The shot will come and go but he also has to turn up the effort defensively in making his length a factor as well as trying to be more of an off ball threat; he’s had moments of particular effectiveness when he gets the ball on the catch, quickly makes the necessary reads, and goes up for his shot. Adding more layers of complexity here is something his game and body just aren’t ready to support yet.
Aside from the above three names, who on the team has stood out to you thus far?
Christian: Minutes at the small forward position weren’t going to be too hard to come by this season, considering their depth at that position was thinner than Brandon Ingram, but even with that in mind, I would have never guessed the type of preseason Corey Brewer is having. Having him on the floor offensively is still the equivalent of playing with four players, but defensively, I like the intensity and effort he’s shown.

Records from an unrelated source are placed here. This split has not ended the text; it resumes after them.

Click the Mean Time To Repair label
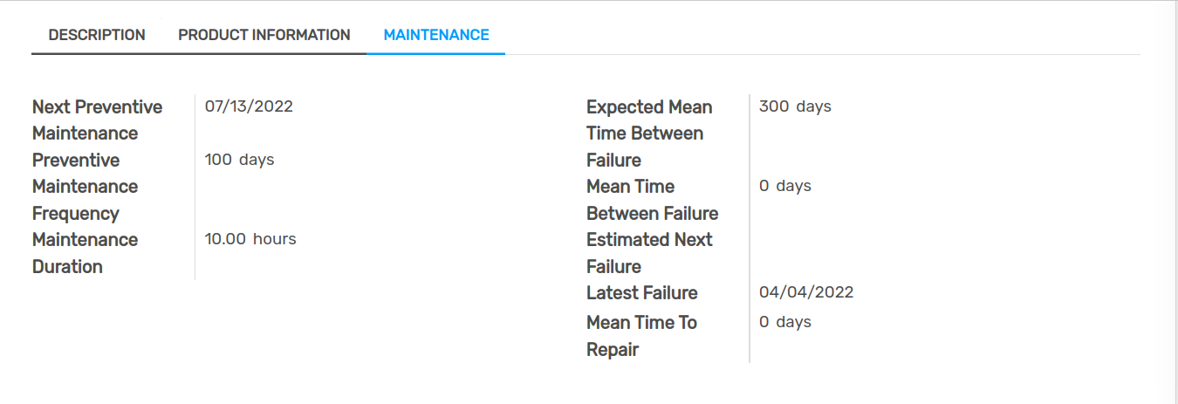The image size is (1178, 404). (641, 336)
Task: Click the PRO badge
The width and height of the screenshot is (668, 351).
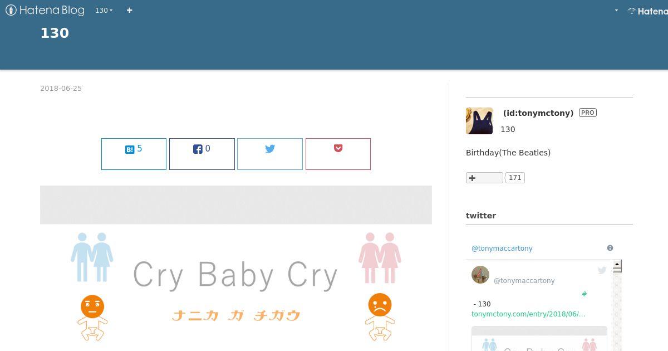Action: tap(588, 113)
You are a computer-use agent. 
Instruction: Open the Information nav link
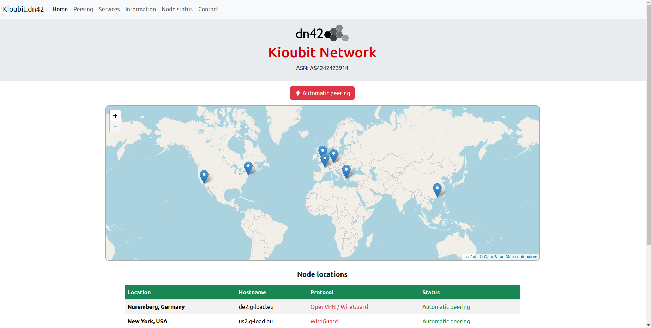(140, 9)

I also like what I saw from Josh Hart Wednesday, despite it being a very small sample size. I think he’s going to find his spot in the Lakers’ rotation sooner than later, especially if the Lakers are going full force with this whole “Jordan Clarkson: Sixth Man of the Year” thing. He doesn’t do any one thing particularly well, but he’s sound on both ends of the floor and could emerge as one of there Lakers’ better defensive players.
Truthfully, I just don’t know how much longer I can watch Tyler Ennis play, so a Josh Hart breakout season is exactly what I’m hoping for.

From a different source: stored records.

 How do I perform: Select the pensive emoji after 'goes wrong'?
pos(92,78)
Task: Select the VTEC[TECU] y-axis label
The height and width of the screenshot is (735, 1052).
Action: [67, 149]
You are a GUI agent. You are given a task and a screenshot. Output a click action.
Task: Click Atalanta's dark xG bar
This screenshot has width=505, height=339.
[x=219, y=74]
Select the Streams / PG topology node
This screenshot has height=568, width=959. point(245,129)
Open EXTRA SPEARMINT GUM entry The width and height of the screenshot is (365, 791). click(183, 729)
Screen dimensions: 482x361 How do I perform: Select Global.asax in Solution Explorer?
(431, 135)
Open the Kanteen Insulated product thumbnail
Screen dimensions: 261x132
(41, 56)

Drew: Tyler Ennis. I don't think he's a big component of the Lakers' future — proven by how slow the Lakers played signing him — but he's had some sharp moments in preseason. LA needs strong play from him as their lone backup point guard, and he's going to need to be solid for the Lakers to not start floundering any time Lonzo's off the court.
Ennis has three years of adjusting to the NBA under his belt now, and if he's going to stick around as a backup guard in the league, he'll have to establish himself as reliable on the Lakers.
Ben: Randle has been a significant bright spot in preseason so far, as even though the results with his outside shot have been mixed and he’s been a little too year-one-bull-in-the-china-shop rather than using last year’s playmaking, he’s shown a lot of life defensively and overall providing an impact with his energy. His dedication to defending the rim has increased notably and between he and Kuzma, they’ve managed to produce some of the few genuinely disruptive defensive sequences in recent memory thanks to their quickness and sharp rotations.
Arriving on the back of his summer league performance, Caruso has also emerged thanks to his decision-making arriving from summer league paired with a ton of energy on defense. While he’s not a guy who’s going to pressure you at the point of attack with reckless abandon — as the guy who was supposed to do that in Briante Weber has failed to make an impact — his rotations, closeouts, rebounding for a guard, and switches onto bigger players have added a good deal of defensive teeth to the prior mentioned Kuzma and Randle pairing. Add a more dependable outside shot to the mix and Caruso could really provide the Lakers with something interesting here.
Lastly, Hart has managed to do some work to distinguish himself after injury cut short his time in summer league. Like Caruso, he’s capable defensively in smaller lineups and has managed to show some shooting touch in offering offensive value. Time will be hard to come by for him until Jordan Clarkson is inevitably shown the door to clear cap space for next summer but he’s certainly made his case for it.